It has just occurred to her that a wanted criminal is standing on her threshold, that a practiced killer is looking for her father, and that neither of these things bode well. If it comes to a fight, Toshiko thinks she might beat him. Her ten-year-old confidence assures her of this; she’s at the top of her class in afterschool self-defense. She’s seen a gun before, a real one, and she’s watched _Once Upon A Time In The West_ enough to qualify as the world’s leading tumbleweed expert.

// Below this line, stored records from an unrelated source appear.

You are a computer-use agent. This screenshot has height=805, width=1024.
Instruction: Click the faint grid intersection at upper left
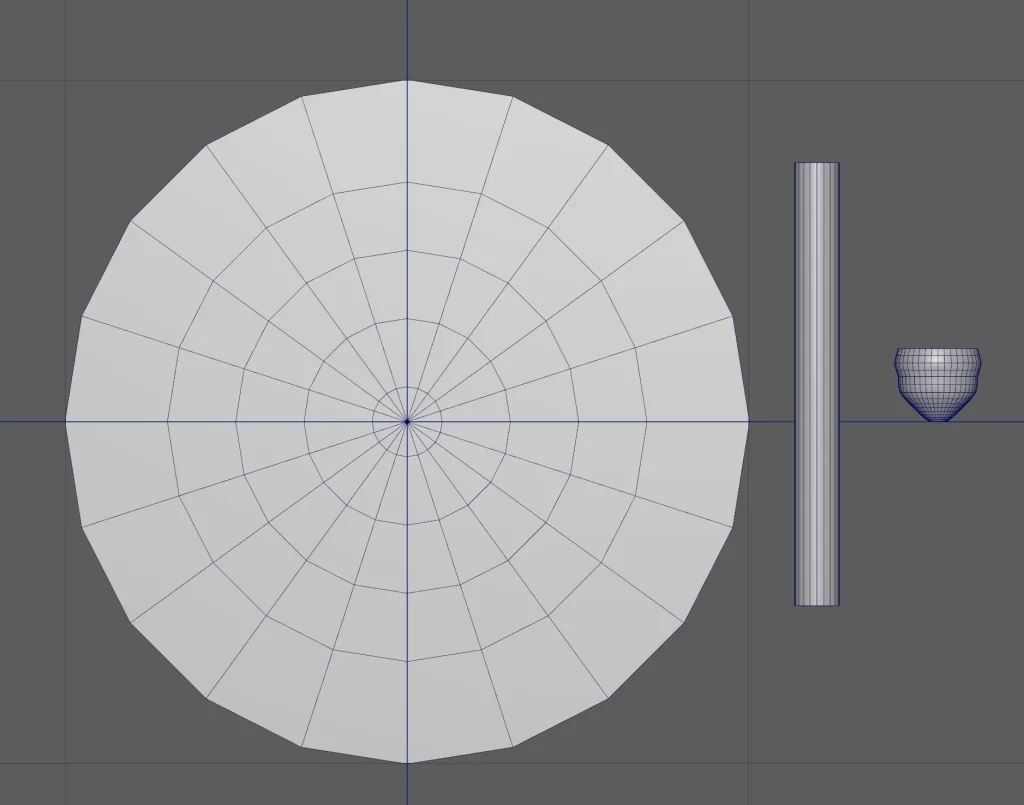(x=66, y=80)
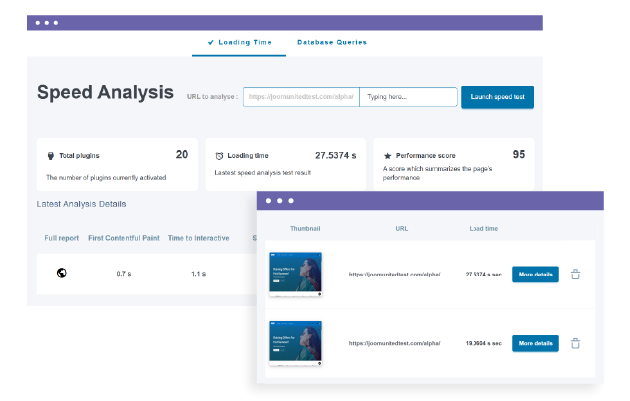Open the Database Queries tab
Viewport: 630px width, 401px height.
[331, 43]
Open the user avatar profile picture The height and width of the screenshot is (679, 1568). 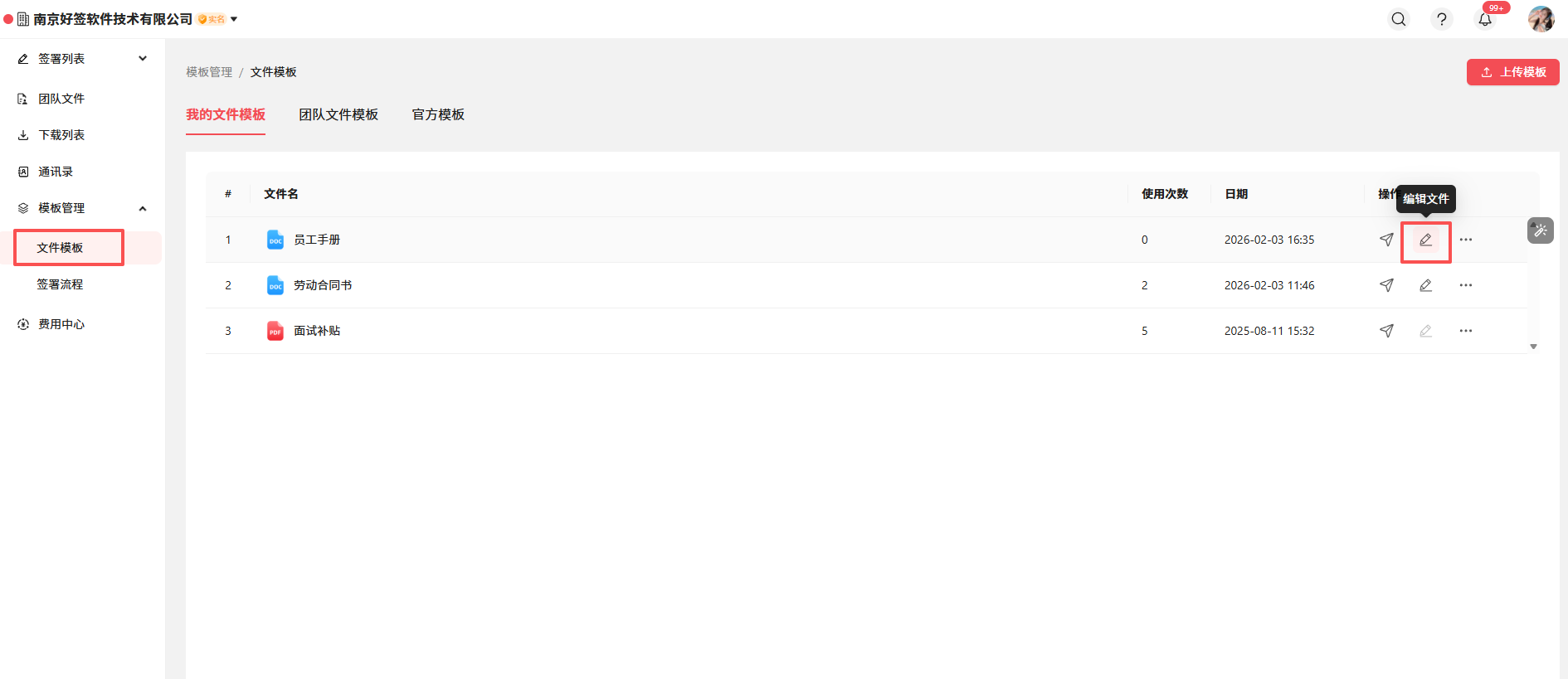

But the gunman makes no move to apprehend her, only chews noncommittally on the end of an unlit cigarette. “What’s with that face? Relax. I’m not actually looking for your pops, I’m looking for a friend of mine. He’s gone clean off the grid. Got me wondering if the old man had something to do with it.”

Toshiko’s grip tightens on the glass neck of the empty milk bottle she was taking out to the recycling bins at the end of the street, when she was interrupted by this strange, pointy-looking man. He reminds her of a raccoon, or an unusually bristly possum.

“Friend? You mean that Lupin guy?” If the thief is missing, her father has nothing to do with it, she’s sure. He doesn’t approve of capital punishment, and would drop dead before resorting to underhanded means. If Zenigata had caught Lupin, he would have done so loudly and legally and, in all likelihood, on national television.

Jigen’s hat shifts, and Toshiko takes it as a nod.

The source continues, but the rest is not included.